WHAT YOU ARE ASKED TO DO. Locate every line among the items below that contains the word "Viewport" and copy each of those lines.

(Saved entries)

%%

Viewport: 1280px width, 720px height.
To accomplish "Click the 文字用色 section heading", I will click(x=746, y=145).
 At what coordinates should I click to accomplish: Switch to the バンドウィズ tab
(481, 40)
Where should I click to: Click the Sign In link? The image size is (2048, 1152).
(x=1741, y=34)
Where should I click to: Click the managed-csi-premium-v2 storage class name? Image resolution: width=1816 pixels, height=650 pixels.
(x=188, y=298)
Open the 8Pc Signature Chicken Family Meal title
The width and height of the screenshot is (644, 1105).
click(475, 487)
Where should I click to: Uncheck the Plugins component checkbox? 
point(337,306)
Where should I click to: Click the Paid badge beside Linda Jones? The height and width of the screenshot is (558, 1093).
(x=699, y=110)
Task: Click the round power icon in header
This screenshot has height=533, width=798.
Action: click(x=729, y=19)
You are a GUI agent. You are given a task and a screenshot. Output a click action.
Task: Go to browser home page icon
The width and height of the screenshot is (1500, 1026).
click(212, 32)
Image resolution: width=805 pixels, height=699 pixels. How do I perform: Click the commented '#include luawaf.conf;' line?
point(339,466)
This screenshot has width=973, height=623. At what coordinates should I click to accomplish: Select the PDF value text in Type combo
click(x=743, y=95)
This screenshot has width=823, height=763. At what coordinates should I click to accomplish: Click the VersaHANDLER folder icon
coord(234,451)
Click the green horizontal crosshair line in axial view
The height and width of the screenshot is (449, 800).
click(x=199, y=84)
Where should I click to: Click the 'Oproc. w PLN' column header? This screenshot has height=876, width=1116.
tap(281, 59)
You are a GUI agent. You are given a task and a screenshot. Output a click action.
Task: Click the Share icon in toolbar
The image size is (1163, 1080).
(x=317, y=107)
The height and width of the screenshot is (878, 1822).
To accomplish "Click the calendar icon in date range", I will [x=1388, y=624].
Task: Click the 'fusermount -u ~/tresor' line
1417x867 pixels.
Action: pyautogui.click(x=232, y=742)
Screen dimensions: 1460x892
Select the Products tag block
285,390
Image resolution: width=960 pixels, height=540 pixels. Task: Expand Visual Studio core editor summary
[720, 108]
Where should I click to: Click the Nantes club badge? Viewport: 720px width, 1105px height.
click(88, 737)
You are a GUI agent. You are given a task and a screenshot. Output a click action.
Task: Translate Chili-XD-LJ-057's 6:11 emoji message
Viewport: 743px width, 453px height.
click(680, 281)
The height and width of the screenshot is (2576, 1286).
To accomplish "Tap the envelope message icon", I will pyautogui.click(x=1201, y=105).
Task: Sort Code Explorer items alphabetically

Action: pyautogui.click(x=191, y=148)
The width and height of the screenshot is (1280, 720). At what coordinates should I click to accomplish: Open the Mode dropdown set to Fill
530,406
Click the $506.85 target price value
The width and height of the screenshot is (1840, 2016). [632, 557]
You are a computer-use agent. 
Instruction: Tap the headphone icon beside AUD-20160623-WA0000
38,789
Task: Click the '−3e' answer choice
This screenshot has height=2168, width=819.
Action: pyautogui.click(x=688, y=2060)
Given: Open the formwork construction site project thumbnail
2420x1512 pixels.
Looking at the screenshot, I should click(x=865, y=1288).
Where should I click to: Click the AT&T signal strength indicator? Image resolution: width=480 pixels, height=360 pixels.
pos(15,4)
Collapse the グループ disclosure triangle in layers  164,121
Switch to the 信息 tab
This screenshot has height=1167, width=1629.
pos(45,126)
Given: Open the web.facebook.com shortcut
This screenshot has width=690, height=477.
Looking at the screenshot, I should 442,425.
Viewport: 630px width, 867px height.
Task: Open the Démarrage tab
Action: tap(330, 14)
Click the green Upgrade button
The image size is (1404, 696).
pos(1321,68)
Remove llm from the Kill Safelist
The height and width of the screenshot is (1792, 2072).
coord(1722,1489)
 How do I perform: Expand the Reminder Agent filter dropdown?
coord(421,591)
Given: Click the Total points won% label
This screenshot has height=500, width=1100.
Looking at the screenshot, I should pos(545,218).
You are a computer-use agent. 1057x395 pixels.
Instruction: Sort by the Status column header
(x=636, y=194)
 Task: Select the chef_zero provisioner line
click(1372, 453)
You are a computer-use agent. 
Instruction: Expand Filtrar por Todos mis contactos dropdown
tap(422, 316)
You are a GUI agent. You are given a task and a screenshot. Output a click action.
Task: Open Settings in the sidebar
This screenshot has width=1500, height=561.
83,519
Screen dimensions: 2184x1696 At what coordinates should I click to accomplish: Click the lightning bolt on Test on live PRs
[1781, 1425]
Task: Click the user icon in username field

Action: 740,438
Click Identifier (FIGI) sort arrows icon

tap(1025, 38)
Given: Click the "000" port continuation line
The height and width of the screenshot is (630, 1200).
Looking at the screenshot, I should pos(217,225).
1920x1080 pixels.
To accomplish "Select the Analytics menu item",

%%

SOLUTION.
Viewport: 1280px width, 720px height.
Where should I click to: Click the Nantes club badge? Viewport: 720px width, 1105px height.
Viewport: 743px width, 453px height.
Viewport: 630px width, 867px height.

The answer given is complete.